Financial markets pushed higher in the third quarter, sustaining or establishing new all-time highs along the way. In the U.S., stocks continue to find support from an economy that is neither too hot or too cold. For example, first half of the year GDP growth hovered around 1%, which is sluggish by historical standards. Corporate profits have also plateaued, with reported earnings showing several consecutive quarters of flat to limited growth since 2014. On the bright side, U.S. consumers, responsible for about 70% of economic activity, continued to find support from an improving job market, strong trends in real estate, and increasing wages.
These healthy investment results are notable, given the uncertainty inherent in the upcoming U.S. presidential election, as well as the prospects for higher interest rate policy on the part of the Federal Reserve.
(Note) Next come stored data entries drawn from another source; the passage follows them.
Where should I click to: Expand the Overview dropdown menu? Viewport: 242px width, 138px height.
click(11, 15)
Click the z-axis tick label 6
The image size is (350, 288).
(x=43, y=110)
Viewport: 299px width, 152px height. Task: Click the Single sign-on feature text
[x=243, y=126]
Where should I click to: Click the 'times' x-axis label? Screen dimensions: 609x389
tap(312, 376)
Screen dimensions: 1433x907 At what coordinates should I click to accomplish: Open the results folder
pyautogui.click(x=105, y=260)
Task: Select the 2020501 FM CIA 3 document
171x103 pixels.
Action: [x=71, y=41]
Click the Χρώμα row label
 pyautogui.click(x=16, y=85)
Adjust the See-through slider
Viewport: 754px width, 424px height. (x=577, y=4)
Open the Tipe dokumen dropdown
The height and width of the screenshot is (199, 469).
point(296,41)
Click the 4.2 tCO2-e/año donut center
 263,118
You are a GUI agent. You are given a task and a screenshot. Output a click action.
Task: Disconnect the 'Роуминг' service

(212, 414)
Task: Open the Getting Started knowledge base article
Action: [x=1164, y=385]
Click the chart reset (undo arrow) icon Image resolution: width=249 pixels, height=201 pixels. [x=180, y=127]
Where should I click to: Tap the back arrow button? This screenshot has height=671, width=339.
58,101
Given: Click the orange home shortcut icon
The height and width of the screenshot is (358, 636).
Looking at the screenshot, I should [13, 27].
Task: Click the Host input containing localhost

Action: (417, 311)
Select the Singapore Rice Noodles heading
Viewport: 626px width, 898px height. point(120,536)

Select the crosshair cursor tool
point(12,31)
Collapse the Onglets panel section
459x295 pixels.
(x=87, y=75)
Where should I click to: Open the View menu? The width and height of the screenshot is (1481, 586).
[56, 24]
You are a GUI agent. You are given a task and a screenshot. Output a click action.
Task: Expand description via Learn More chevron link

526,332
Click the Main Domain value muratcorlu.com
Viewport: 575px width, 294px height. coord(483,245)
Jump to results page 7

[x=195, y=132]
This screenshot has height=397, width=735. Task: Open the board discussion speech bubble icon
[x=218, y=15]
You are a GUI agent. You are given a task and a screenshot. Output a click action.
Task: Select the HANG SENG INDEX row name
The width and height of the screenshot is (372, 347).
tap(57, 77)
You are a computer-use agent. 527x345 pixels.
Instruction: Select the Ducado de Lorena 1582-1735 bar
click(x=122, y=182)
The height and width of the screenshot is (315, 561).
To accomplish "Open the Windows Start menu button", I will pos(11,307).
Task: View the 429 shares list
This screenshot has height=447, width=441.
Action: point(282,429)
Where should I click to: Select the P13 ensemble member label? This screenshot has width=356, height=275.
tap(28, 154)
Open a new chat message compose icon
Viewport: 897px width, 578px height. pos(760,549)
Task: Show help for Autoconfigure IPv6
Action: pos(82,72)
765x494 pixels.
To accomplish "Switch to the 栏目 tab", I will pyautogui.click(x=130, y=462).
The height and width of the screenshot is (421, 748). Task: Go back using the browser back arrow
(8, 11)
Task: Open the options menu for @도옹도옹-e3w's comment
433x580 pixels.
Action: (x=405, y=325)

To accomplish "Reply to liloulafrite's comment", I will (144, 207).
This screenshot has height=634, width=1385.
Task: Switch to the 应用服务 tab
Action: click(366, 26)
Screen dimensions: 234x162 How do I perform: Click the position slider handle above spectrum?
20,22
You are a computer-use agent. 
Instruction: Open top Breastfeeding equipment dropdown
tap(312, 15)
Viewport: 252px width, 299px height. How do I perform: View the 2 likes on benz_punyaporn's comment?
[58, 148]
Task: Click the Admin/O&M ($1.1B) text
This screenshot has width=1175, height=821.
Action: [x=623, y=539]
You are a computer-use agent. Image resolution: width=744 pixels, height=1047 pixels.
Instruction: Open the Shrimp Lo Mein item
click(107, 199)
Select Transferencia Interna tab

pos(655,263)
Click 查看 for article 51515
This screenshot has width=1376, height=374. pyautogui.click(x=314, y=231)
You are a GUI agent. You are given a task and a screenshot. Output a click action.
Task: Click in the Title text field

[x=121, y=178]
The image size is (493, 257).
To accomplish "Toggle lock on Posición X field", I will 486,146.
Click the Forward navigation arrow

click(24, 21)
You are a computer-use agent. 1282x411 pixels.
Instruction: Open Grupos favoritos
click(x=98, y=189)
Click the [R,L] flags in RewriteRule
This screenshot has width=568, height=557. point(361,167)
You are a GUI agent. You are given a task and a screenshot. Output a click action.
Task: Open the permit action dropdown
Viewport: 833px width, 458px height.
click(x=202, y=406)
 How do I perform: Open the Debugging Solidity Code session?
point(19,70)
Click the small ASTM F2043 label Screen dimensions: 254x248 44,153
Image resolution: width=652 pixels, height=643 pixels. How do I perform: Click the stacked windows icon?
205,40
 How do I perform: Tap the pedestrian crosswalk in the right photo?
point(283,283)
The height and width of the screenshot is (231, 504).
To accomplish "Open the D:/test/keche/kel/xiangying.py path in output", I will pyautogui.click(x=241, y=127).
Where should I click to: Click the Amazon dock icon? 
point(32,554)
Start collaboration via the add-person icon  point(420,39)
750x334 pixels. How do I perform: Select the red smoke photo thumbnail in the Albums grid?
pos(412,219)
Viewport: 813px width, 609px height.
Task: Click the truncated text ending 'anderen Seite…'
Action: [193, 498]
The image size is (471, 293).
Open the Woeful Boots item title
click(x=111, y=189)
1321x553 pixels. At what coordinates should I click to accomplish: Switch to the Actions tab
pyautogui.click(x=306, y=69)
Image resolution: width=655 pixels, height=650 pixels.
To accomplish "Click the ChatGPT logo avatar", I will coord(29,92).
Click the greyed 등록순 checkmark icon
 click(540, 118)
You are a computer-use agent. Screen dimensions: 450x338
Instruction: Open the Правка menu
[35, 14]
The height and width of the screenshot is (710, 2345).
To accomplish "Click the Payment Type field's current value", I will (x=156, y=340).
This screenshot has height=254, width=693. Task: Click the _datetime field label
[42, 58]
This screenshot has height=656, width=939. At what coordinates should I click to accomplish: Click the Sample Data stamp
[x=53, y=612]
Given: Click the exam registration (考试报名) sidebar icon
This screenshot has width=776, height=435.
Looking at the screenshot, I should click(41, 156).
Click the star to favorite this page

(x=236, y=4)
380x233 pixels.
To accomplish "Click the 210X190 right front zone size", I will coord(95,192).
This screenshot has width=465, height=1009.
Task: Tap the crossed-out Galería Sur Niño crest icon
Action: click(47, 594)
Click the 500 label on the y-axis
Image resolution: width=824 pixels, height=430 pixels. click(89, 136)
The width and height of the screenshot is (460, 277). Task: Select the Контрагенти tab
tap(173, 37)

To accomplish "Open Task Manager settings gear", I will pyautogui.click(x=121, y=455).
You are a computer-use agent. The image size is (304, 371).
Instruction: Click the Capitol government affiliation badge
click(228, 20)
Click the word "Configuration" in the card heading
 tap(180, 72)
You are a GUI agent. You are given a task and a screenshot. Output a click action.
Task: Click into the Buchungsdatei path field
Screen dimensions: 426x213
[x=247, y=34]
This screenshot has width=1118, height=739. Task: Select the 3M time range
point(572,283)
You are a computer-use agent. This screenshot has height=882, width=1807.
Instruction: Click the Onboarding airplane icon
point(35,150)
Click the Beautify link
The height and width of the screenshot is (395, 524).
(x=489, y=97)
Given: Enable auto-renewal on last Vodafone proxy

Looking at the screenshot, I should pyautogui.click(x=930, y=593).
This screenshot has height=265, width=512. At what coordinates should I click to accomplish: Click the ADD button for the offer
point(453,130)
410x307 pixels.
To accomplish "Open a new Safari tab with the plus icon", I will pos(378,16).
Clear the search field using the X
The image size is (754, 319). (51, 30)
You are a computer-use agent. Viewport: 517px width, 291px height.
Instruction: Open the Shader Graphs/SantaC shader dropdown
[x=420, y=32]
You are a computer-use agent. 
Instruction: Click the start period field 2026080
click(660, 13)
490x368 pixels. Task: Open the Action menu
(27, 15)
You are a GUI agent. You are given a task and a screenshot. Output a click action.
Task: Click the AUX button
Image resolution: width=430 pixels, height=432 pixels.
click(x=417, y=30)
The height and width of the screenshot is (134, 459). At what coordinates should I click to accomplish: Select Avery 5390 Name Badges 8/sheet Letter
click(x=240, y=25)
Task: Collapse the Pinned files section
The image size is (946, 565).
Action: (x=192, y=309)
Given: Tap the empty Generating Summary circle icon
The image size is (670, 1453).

As in prior years, this historic bull market has again demonstrated its durability and breadth, with all eleven sectors of the S&P 500 delivering positive returns in 2016.
The most important political developments in the third quarter occurred beyond our borders, with England’s unexpected vote in June to leave the European Union (EU). Time will tell what the ultimate economic and social impacts to England will be from this decision. While their stock and bond markets have held up fairly well, England has suffered a traumatic 27% decline in its currency, which impacts all local constituents. More recently, British Prime Minister Theresa May has formally triggered the “Brexit” process, which is sure to become a contentious negotiation between the camps. Prime Minister May’s rigid position on limiting immigration will certainly be a point of contention in these conversations, as other European political leaders continue to struggle with the influx of refugees from Syria and other Middle Eastern countries.